What needs to be done: Write out every one of the rows below word for word, leaving the pictures out.

Rows from a collection:
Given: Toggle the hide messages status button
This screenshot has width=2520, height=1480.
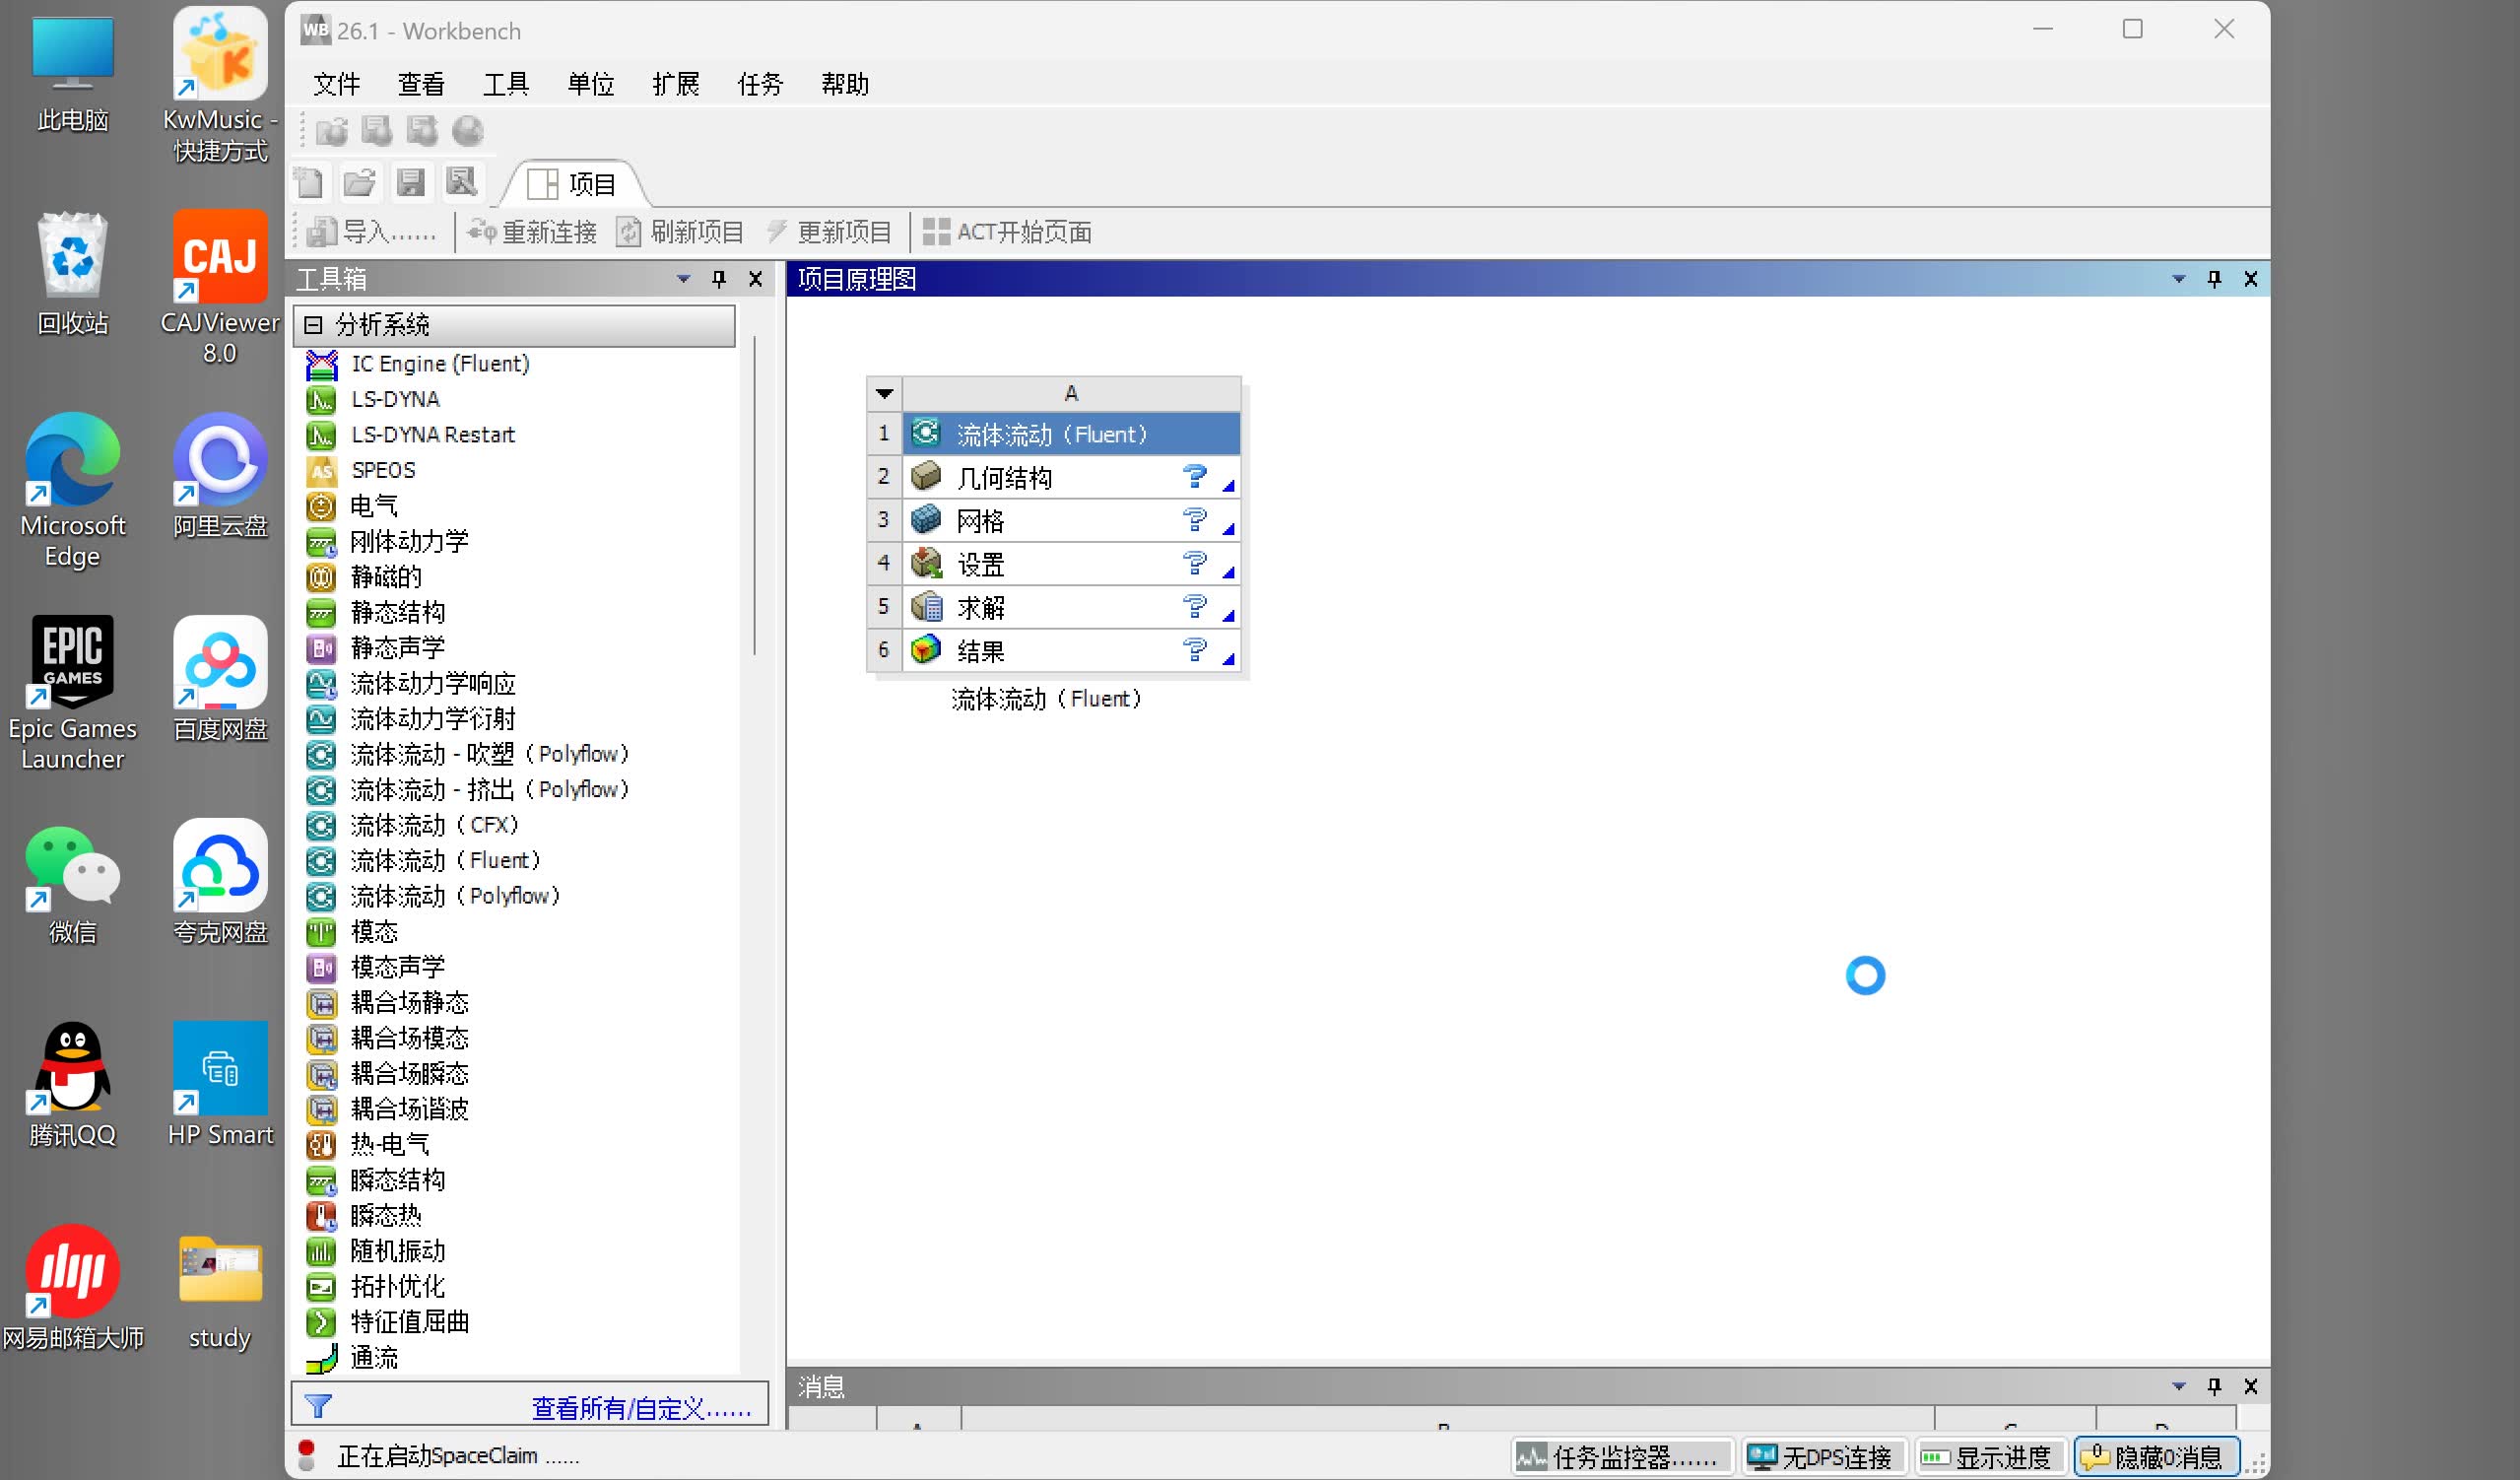Looking at the screenshot, I should pos(2156,1457).
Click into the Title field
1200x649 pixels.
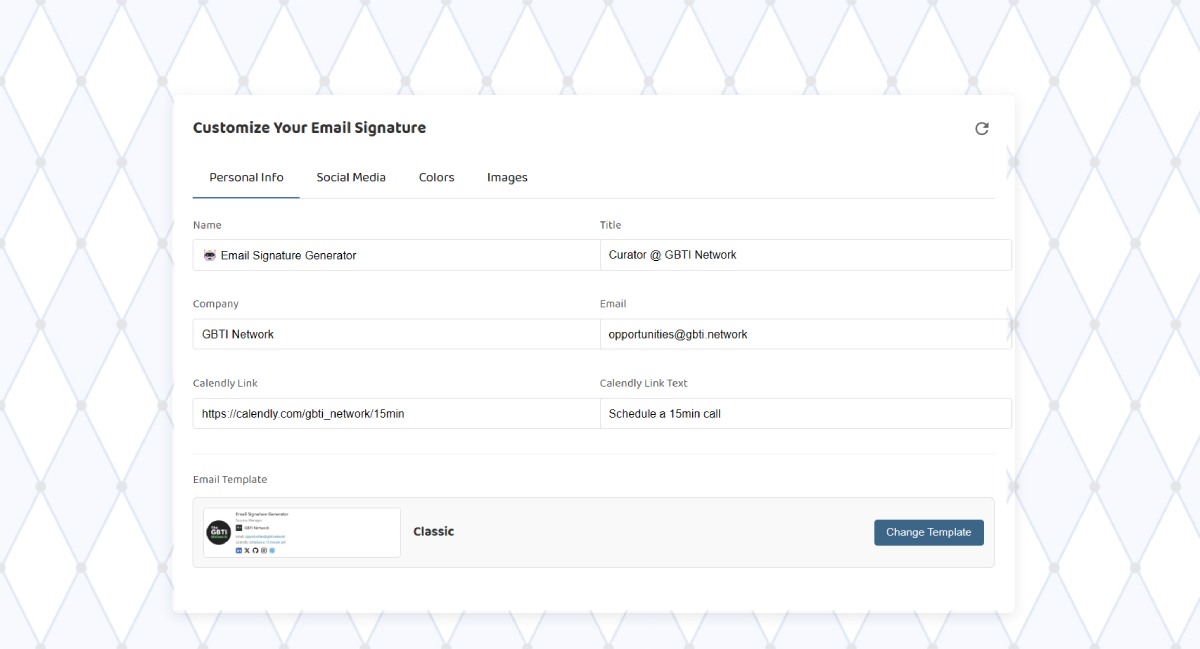[805, 255]
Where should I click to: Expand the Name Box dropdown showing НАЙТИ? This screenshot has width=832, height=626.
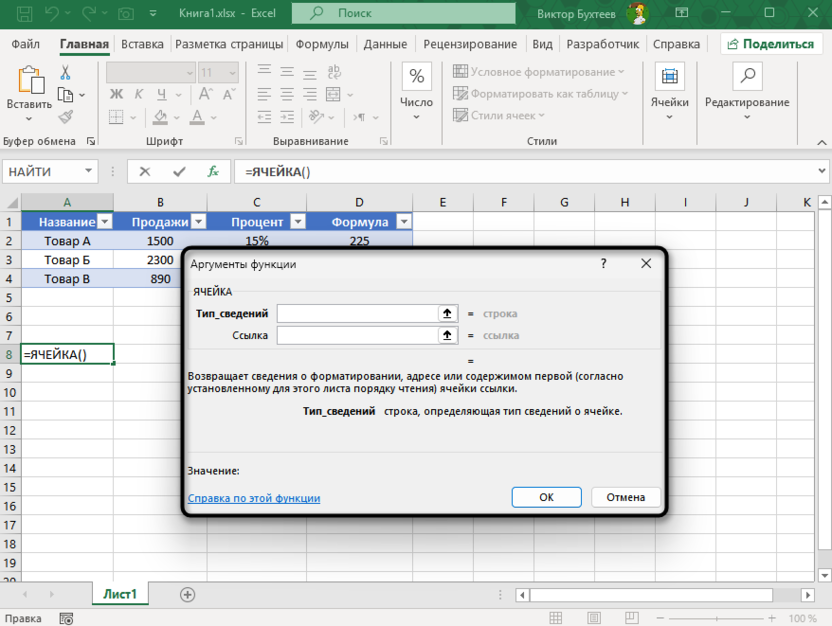tap(89, 171)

Full response:
Given: Toggle the hide messages status button
This screenshot has width=2520, height=1480.
Looking at the screenshot, I should pos(2156,1457).
Click into the Title field
1200x649 pixels.
[805, 255]
Where should I click to: Expand the Name Box dropdown showing НАЙТИ? This screenshot has width=832, height=626.
tap(89, 171)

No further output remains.